## SUPPLIED DATA

=-=-=

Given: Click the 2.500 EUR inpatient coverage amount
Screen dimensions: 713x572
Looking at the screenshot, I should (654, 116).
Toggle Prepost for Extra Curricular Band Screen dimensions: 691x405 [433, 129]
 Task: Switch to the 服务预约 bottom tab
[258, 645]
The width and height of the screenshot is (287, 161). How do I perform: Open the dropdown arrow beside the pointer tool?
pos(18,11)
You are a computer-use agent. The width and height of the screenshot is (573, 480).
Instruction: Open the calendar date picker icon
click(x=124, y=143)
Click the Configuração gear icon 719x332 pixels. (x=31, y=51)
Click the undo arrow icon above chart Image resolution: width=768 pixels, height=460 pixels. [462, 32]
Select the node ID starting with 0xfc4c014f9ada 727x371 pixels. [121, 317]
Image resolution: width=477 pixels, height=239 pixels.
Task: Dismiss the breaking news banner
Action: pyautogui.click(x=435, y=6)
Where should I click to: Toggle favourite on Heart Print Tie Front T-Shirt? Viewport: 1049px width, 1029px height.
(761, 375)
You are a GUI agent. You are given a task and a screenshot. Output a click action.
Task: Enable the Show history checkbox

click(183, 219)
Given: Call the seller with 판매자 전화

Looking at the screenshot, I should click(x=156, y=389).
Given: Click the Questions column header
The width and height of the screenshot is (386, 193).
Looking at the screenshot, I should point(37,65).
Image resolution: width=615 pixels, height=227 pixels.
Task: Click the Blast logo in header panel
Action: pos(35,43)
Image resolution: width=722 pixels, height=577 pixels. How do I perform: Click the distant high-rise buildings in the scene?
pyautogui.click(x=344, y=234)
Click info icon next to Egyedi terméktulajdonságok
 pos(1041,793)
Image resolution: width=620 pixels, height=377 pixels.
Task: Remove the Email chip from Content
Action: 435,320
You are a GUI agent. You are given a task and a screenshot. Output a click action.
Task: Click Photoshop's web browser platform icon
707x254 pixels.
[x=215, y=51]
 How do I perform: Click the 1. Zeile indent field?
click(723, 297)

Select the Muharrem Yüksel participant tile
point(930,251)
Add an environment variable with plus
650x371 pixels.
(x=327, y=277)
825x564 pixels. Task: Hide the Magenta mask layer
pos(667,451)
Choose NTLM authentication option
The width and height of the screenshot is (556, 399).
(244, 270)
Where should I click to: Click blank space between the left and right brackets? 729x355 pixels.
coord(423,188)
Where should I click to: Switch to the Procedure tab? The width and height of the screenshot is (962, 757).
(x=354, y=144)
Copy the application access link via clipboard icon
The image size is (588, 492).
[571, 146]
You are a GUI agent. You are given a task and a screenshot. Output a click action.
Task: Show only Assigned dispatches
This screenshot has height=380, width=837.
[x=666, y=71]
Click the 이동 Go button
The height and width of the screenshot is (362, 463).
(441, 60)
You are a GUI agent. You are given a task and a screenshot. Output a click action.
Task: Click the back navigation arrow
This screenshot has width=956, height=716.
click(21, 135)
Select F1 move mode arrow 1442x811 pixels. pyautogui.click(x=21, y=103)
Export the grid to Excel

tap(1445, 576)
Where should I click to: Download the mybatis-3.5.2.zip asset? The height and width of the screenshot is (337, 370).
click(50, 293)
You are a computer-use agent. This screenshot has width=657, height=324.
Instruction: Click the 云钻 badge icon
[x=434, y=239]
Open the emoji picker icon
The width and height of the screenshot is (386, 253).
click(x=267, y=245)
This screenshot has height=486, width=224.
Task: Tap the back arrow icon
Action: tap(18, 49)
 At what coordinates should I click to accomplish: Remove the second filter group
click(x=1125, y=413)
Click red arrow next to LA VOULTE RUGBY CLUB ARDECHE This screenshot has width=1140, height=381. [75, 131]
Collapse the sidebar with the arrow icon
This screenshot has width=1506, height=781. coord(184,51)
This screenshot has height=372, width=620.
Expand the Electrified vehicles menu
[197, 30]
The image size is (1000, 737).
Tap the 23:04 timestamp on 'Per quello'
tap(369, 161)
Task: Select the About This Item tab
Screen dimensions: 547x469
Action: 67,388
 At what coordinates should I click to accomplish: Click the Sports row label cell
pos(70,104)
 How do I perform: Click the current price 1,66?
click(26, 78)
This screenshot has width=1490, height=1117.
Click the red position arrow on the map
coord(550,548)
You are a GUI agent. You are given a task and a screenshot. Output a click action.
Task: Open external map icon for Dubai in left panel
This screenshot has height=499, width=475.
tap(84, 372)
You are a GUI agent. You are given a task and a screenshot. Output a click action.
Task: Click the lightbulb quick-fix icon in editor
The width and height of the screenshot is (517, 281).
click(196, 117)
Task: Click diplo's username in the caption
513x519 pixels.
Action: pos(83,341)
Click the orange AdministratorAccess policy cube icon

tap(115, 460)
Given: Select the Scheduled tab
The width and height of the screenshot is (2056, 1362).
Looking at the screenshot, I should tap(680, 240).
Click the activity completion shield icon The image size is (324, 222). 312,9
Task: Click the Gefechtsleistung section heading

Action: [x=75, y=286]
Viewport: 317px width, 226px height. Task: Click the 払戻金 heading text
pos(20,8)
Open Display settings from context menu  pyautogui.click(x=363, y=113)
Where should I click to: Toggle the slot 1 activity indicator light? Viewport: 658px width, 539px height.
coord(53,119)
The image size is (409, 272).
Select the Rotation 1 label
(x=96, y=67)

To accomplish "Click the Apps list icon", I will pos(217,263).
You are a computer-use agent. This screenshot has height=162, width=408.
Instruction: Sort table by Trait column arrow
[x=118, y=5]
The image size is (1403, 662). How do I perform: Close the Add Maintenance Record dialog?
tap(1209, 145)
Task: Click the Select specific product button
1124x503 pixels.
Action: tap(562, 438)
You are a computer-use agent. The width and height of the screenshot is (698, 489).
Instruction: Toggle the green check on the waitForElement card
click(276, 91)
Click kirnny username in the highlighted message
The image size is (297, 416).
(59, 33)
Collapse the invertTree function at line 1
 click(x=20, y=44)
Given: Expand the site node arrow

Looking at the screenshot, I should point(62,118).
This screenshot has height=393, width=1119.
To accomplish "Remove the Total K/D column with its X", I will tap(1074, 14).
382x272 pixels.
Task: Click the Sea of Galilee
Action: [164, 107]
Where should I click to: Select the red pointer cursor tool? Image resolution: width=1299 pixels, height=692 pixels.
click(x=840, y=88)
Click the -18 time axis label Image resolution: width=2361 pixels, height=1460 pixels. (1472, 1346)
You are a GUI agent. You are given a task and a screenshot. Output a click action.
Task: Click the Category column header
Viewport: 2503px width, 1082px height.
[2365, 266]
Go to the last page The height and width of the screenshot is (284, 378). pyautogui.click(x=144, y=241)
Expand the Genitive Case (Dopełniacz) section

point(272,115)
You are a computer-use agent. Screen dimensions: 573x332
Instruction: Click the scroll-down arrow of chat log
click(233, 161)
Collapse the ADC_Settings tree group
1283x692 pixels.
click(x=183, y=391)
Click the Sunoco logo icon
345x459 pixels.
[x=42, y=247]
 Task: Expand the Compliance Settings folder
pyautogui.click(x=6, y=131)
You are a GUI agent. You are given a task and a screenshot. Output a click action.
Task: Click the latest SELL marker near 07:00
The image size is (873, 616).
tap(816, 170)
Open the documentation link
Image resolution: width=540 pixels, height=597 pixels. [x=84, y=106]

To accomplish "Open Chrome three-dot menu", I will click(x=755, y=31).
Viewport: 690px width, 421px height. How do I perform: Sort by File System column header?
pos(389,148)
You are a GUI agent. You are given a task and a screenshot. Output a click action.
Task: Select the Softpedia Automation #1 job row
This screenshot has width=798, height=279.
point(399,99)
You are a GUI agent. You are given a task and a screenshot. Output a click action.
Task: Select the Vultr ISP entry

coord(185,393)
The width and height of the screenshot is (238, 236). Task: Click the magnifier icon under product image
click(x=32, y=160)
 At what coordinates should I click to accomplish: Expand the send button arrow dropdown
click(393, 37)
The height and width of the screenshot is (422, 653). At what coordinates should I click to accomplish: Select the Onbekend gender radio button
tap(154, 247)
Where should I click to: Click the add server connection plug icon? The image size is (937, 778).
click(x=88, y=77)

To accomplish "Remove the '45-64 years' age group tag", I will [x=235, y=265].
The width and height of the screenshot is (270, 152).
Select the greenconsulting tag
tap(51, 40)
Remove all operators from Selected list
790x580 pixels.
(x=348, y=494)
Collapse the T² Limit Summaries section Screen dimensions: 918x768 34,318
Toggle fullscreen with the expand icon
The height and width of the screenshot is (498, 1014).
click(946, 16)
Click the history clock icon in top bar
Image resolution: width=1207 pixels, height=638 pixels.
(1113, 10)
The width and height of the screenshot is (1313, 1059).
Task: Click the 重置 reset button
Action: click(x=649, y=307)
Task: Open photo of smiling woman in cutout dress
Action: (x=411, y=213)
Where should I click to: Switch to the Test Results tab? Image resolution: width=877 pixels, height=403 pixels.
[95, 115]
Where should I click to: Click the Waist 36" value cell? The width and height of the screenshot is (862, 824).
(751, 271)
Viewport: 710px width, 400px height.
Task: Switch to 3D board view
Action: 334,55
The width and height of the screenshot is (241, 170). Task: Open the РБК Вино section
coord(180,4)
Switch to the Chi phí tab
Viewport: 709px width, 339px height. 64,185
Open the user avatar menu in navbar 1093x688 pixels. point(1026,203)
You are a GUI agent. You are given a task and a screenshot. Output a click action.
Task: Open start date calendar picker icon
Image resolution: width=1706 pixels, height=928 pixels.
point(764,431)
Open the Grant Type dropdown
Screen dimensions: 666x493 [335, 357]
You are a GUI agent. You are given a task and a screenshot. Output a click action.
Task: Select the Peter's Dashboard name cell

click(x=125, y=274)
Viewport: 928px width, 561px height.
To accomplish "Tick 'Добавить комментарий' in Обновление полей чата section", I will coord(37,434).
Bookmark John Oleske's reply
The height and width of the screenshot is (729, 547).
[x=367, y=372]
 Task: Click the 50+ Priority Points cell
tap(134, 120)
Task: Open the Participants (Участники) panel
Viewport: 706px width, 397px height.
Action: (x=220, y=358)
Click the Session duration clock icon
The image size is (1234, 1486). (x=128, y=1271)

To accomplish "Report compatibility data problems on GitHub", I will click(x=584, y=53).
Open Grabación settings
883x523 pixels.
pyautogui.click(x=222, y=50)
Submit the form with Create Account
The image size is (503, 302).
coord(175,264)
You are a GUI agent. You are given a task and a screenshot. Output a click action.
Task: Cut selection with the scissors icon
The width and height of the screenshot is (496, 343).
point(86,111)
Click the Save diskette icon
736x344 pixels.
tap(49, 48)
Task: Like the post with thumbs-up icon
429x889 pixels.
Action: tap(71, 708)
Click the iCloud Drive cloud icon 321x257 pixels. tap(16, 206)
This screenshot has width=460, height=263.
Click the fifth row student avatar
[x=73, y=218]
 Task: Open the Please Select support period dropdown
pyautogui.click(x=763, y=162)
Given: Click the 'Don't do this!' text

=-=-=

## WORK REQUIRED
Copy out the lines of the records starting at the one that contains "Task: Open the Participants (Участники) panel" and ending at the one that contains "[x=73, y=218]", reproducing each without change.

## WORKED SOLUTION
Task: Open the Participants (Участники) panel
Viewport: 706px width, 397px height.
Action: (x=220, y=358)
Click the Session duration clock icon
The image size is (1234, 1486). (x=128, y=1271)

To accomplish "Report compatibility data problems on GitHub", I will click(x=584, y=53).
Open Grabación settings
883x523 pixels.
pyautogui.click(x=222, y=50)
Submit the form with Create Account
The image size is (503, 302).
coord(175,264)
You are a GUI agent. You are given a task and a screenshot. Output a click action.
Task: Cut selection with the scissors icon
The width and height of the screenshot is (496, 343).
point(86,111)
Click the Save diskette icon
736x344 pixels.
tap(49, 48)
Task: Like the post with thumbs-up icon
429x889 pixels.
Action: tap(71, 708)
Click the iCloud Drive cloud icon 321x257 pixels. tap(16, 206)
This screenshot has width=460, height=263.
Click the fifth row student avatar
[x=73, y=218]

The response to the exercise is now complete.